### PROBLEM REQUIREMENTS
As output, give the exact lines from the one containing "關於 (283, 146)" through the end of the listing below, both included, without the pictures.

..........

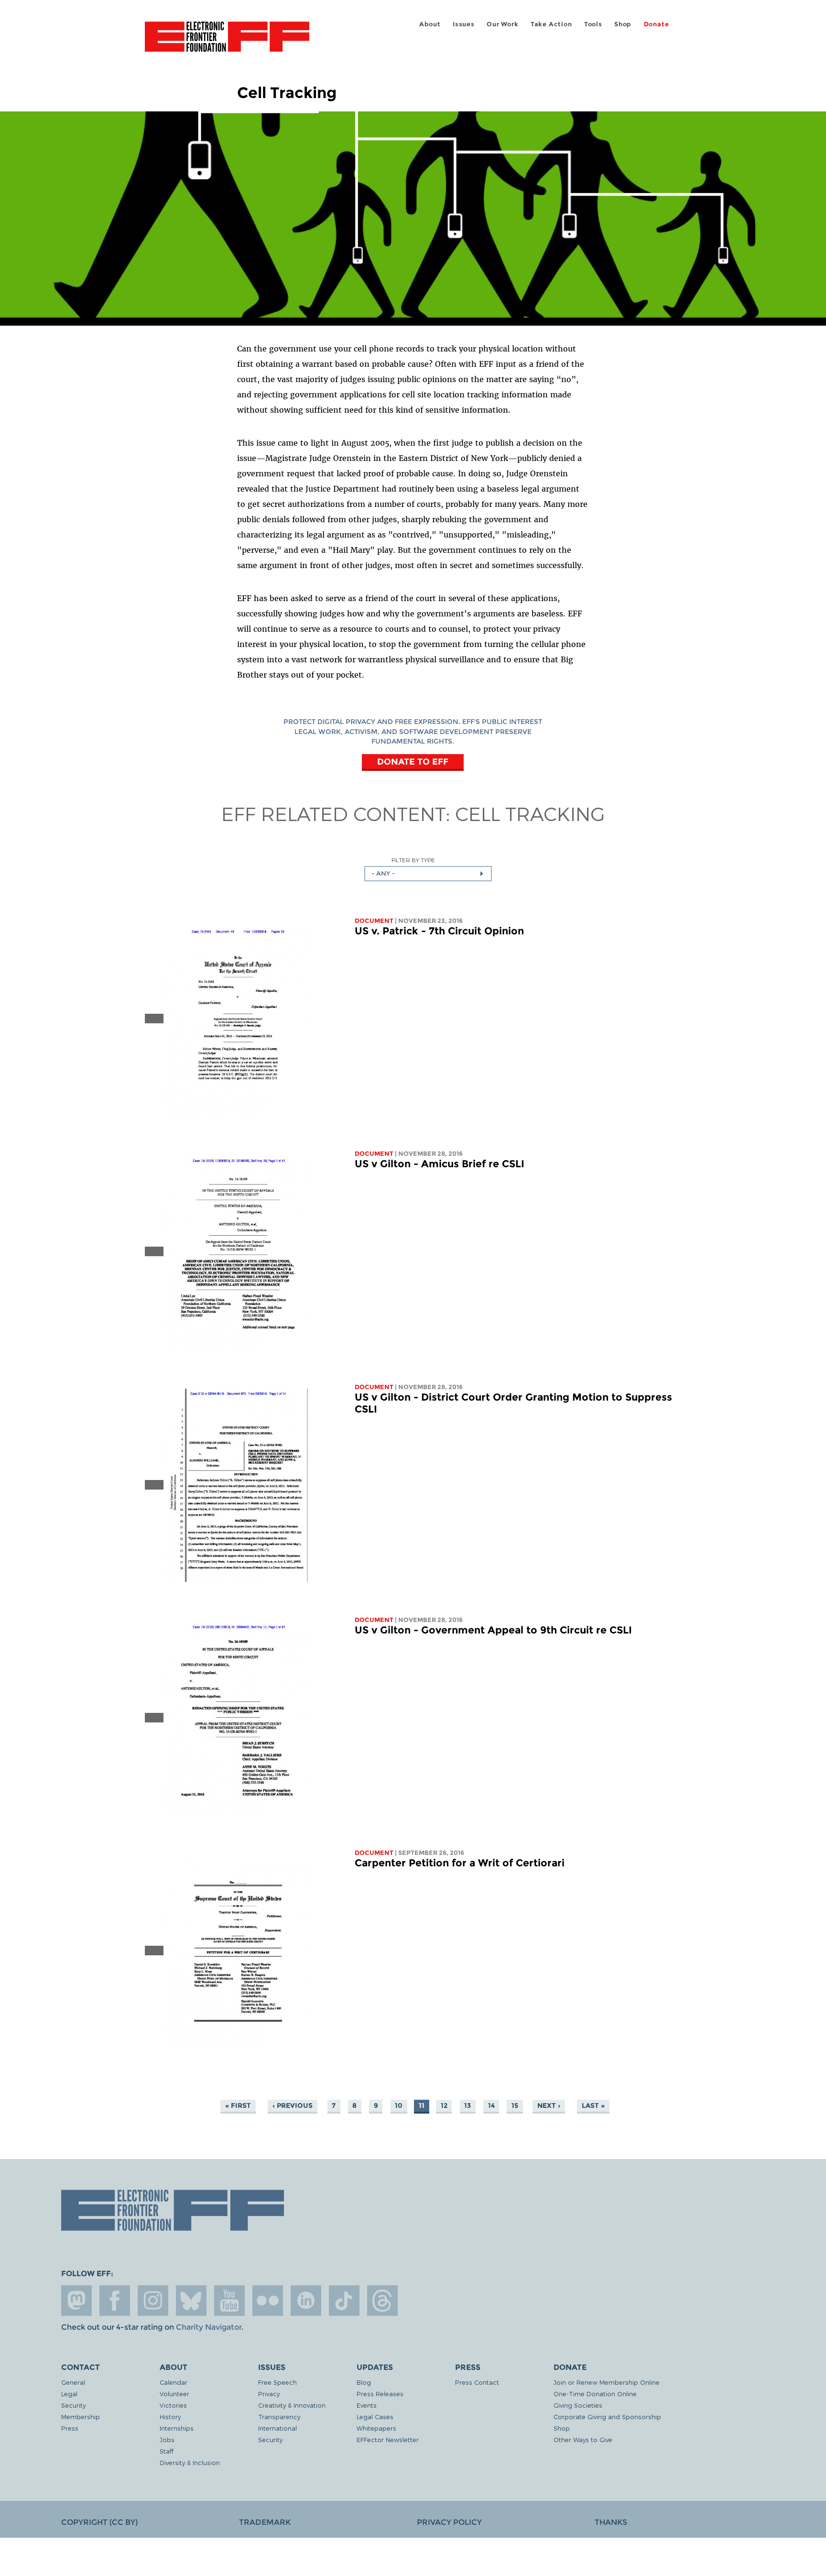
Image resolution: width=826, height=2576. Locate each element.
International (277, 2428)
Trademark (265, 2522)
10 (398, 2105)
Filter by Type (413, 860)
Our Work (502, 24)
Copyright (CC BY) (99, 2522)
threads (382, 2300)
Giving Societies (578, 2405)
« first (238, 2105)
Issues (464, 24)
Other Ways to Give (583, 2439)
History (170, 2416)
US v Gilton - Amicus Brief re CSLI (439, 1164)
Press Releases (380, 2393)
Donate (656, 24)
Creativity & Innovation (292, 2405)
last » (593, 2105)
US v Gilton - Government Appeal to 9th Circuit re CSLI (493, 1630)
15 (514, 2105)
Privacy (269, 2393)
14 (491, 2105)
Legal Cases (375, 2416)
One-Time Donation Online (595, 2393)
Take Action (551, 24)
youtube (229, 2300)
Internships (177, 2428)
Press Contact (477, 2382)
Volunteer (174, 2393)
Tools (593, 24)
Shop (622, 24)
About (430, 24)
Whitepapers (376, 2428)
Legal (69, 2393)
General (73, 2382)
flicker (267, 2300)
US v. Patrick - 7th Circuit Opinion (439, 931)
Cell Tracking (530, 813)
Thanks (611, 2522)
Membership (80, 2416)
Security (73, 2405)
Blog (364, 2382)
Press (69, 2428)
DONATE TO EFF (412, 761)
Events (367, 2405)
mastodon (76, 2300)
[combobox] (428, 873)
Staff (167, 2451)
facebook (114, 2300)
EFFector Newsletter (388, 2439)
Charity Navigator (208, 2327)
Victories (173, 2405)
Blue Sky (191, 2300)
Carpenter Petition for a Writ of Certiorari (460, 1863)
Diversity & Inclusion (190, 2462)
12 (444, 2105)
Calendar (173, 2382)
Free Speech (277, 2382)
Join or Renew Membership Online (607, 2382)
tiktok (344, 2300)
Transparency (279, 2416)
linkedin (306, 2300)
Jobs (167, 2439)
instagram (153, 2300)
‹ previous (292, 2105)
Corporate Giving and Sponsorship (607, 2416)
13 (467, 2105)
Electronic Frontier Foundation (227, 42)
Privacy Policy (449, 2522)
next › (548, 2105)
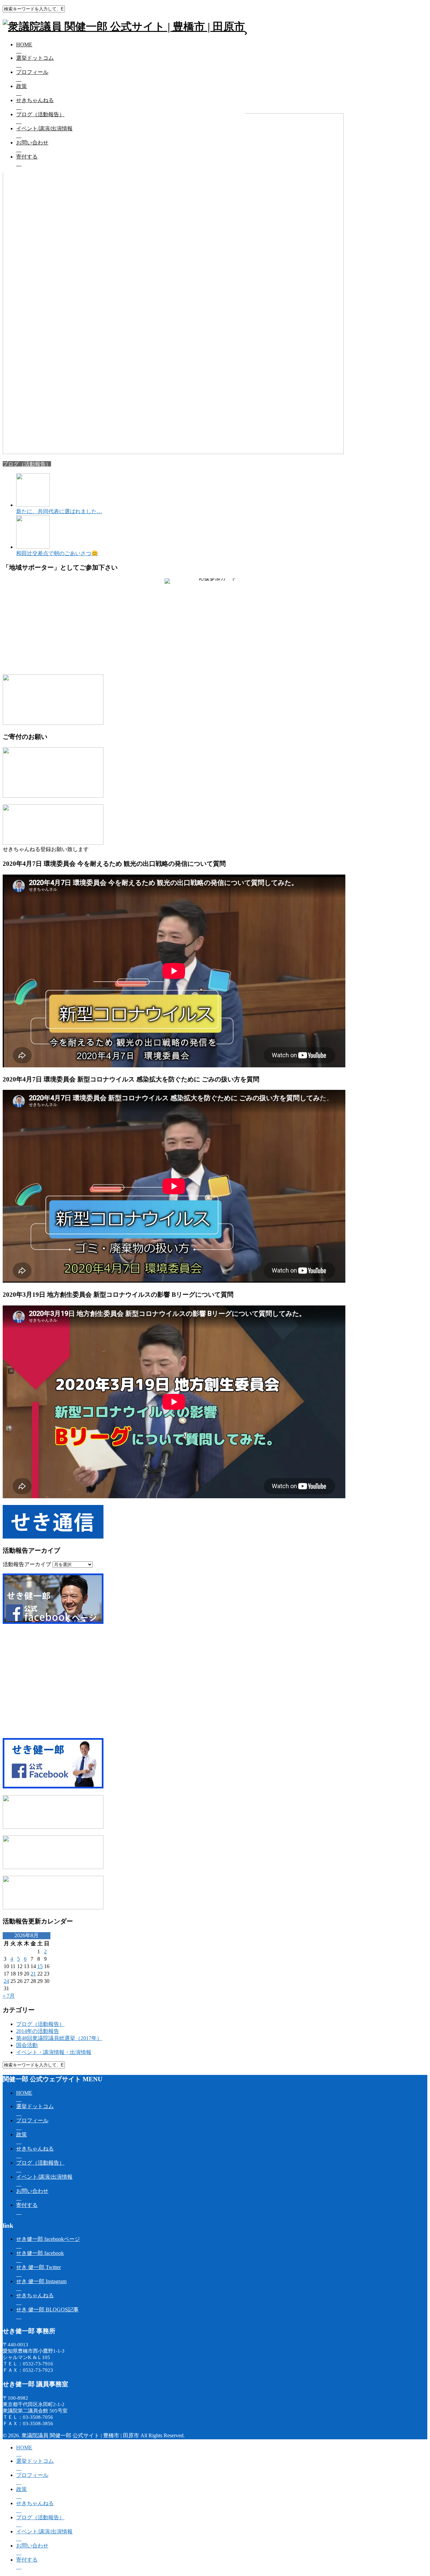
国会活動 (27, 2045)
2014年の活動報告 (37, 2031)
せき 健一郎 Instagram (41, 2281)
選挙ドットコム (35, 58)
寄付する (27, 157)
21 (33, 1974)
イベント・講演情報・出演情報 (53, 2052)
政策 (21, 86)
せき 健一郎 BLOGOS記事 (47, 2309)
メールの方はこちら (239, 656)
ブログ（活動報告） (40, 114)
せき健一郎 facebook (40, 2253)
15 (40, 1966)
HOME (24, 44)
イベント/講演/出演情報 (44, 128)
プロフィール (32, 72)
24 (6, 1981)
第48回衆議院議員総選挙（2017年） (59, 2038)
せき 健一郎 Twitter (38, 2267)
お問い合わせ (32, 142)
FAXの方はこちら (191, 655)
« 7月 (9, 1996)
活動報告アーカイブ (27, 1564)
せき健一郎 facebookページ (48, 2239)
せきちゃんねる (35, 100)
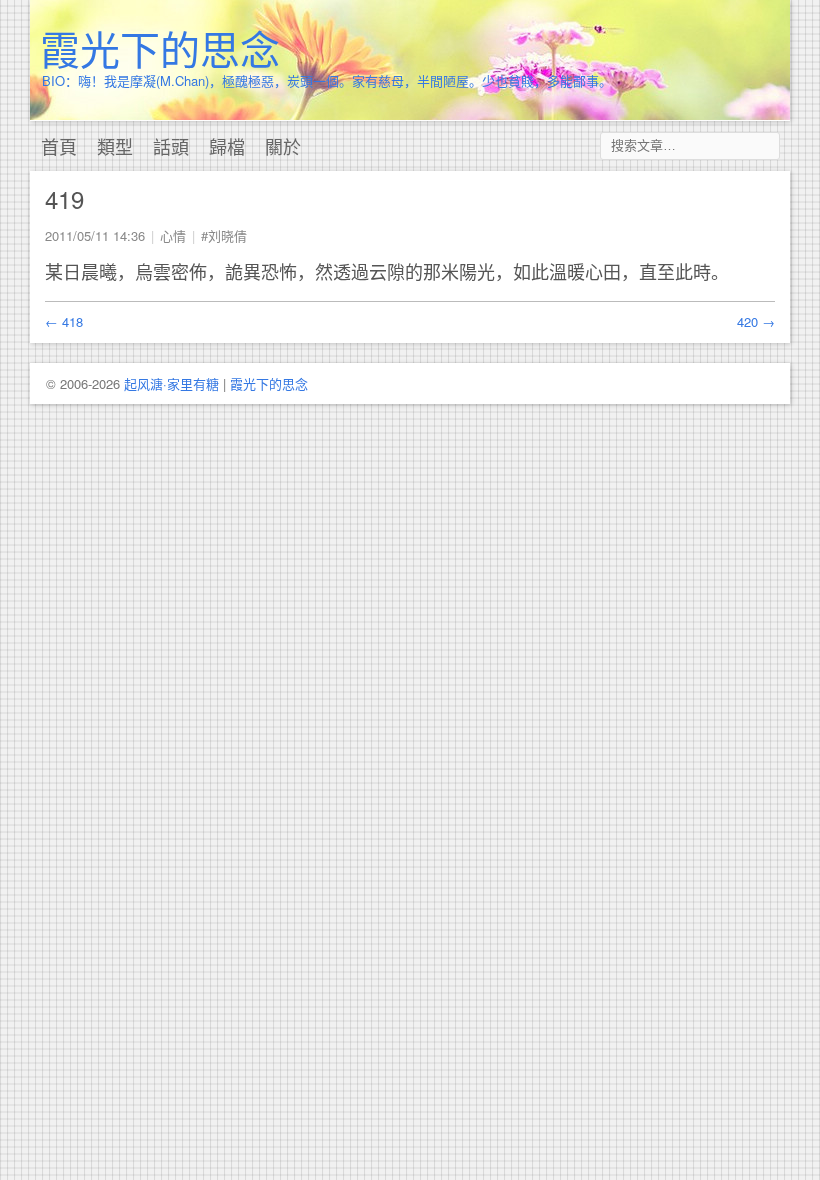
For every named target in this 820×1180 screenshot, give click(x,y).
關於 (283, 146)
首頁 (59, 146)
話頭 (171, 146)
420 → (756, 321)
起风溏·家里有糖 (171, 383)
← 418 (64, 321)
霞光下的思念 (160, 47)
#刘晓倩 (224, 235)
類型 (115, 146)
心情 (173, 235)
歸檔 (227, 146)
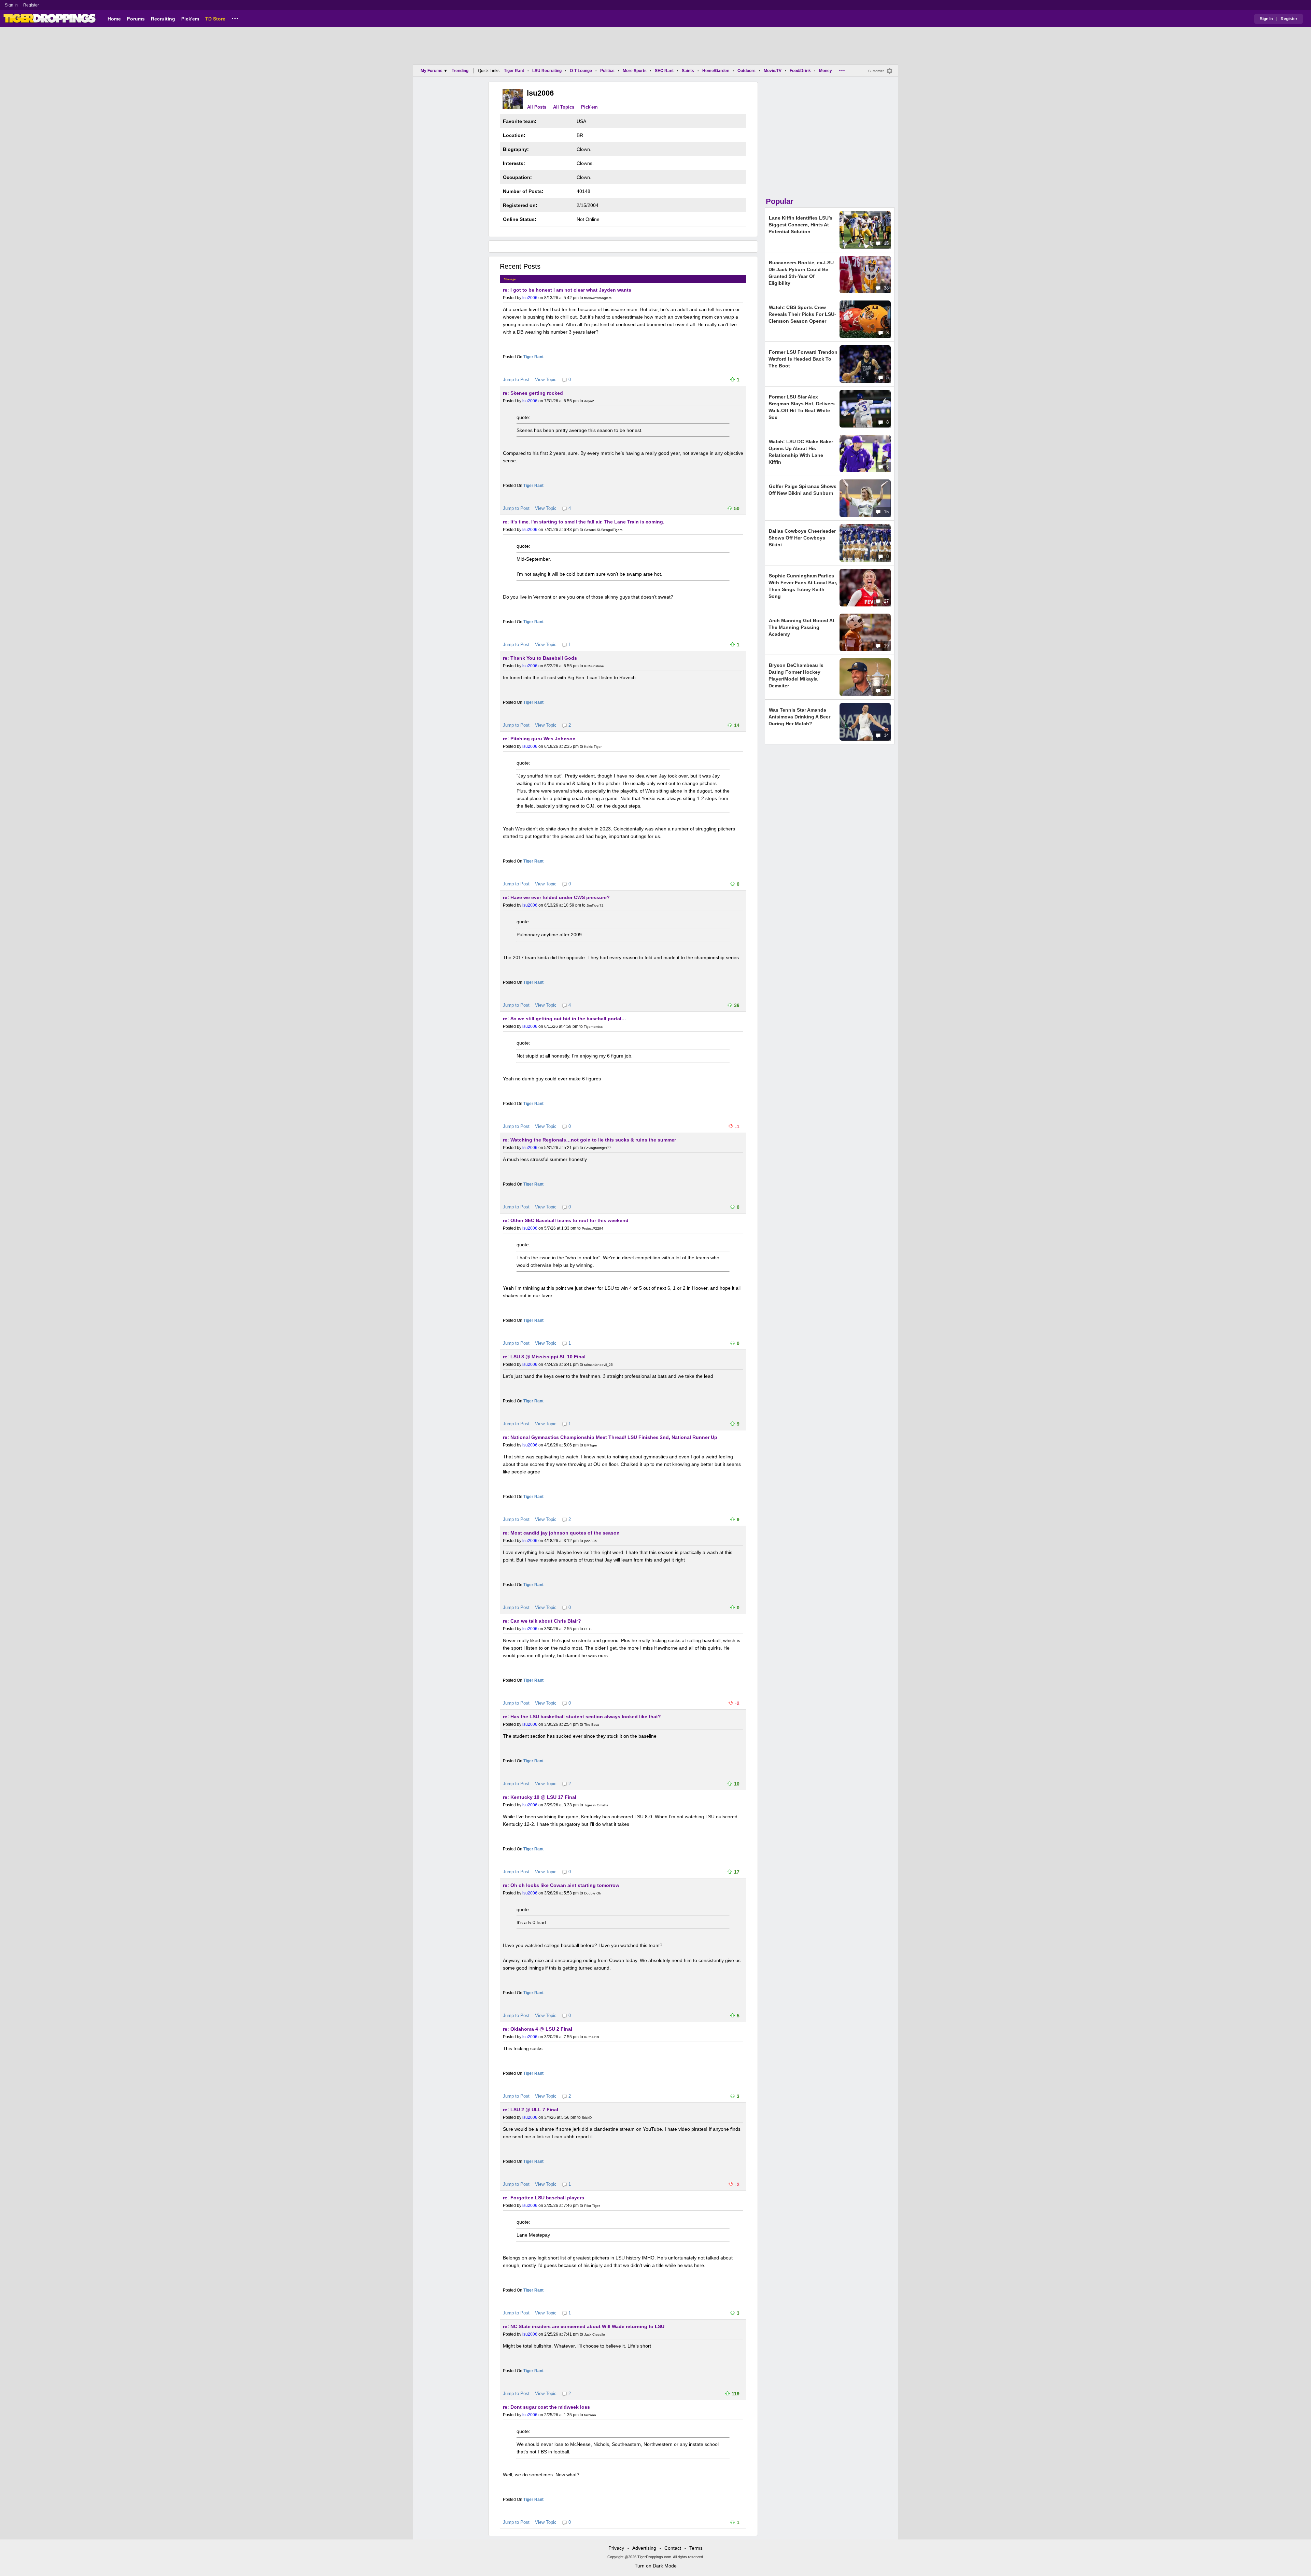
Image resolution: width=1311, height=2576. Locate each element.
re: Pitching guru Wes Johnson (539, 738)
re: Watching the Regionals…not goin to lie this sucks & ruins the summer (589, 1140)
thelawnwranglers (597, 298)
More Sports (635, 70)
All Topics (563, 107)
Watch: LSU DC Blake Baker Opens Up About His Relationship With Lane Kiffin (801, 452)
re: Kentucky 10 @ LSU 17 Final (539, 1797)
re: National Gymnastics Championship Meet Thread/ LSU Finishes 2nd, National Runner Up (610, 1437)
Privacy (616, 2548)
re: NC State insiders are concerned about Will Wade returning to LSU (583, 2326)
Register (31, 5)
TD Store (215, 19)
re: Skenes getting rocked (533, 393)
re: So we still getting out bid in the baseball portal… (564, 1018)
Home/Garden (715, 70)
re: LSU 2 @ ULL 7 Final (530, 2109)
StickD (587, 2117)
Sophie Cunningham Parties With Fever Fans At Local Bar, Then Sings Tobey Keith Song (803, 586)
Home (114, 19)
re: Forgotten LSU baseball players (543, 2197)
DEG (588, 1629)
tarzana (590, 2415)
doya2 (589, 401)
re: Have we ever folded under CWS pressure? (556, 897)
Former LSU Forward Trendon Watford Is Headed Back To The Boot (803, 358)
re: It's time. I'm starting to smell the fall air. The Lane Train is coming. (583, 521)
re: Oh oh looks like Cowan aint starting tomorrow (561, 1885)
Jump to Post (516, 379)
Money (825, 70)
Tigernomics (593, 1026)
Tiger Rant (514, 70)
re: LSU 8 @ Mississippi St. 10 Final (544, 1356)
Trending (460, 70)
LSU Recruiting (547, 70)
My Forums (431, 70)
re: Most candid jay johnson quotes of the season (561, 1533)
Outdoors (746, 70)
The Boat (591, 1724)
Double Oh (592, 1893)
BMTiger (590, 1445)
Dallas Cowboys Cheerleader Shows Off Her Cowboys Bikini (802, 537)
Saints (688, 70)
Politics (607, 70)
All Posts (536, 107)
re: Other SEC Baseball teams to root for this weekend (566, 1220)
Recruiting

..........

### FINAL ANSWER
關於 (283, 146)
首頁 (59, 146)
話頭 (171, 146)
420 → (756, 321)
起风溏·家里有糖 (171, 383)
← 418 (64, 321)
霞光下的思念 (160, 47)
#刘晓倩 (224, 235)
類型 (115, 146)
心情 (173, 235)
歸檔 (227, 146)
Image resolution: width=1311, height=2576. Locate each element.
re: Pitching guru Wes Johnson (539, 738)
re: Watching the Regionals…not goin to lie this sucks & ruins the summer (589, 1140)
thelawnwranglers (597, 298)
More Sports (635, 70)
All Topics (563, 107)
Watch: LSU DC Blake Baker Opens Up About His Relationship With Lane Kiffin (801, 452)
re: Kentucky 10 @ LSU 17 Final (539, 1797)
re: National Gymnastics Championship Meet Thread/ LSU Finishes 2nd, National Runner Up (610, 1437)
Privacy (616, 2548)
re: NC State insiders are concerned about Will Wade returning to LSU (583, 2326)
Register (31, 5)
TD Store (215, 19)
re: Skenes getting rocked (533, 393)
re: So we still getting out bid in the baseball portal… (564, 1018)
Home/Garden (715, 70)
re: LSU 2 @ ULL 7 Final (530, 2109)
StickD (587, 2117)
Sophie Cunningham Parties With Fever Fans At Local Bar, Then Sings Tobey Keith Song (803, 586)
Home (114, 19)
re: Forgotten LSU baseball players (543, 2197)
DEG (588, 1629)
tarzana (590, 2415)
doya2 (589, 401)
re: Have we ever folded under CWS pressure? (556, 897)
Former LSU Forward Trendon Watford Is Headed Back To The Boot (803, 358)
re: It's time. I'm starting to smell the fall air. The Lane Train is coming. (583, 521)
re: Oh oh looks like Cowan aint starting tomorrow (561, 1885)
Jump to Post (516, 379)
Money (825, 70)
Tigernomics (593, 1026)
Tiger Rant (514, 70)
re: LSU 8 @ Mississippi St. 10 Final (544, 1356)
Trending (460, 70)
LSU Recruiting (547, 70)
My Forums (431, 70)
re: Most candid jay johnson quotes of the season (561, 1533)
Outdoors (746, 70)
The Boat (591, 1724)
Double Oh (592, 1893)
BMTiger (590, 1445)
Dallas Cowboys Cheerleader Shows Off Her Cowboys Bikini (802, 537)
Saints (688, 70)
Politics (607, 70)
All Posts (536, 107)
re: Other SEC Baseball teams to root for this weekend (566, 1220)
Recruiting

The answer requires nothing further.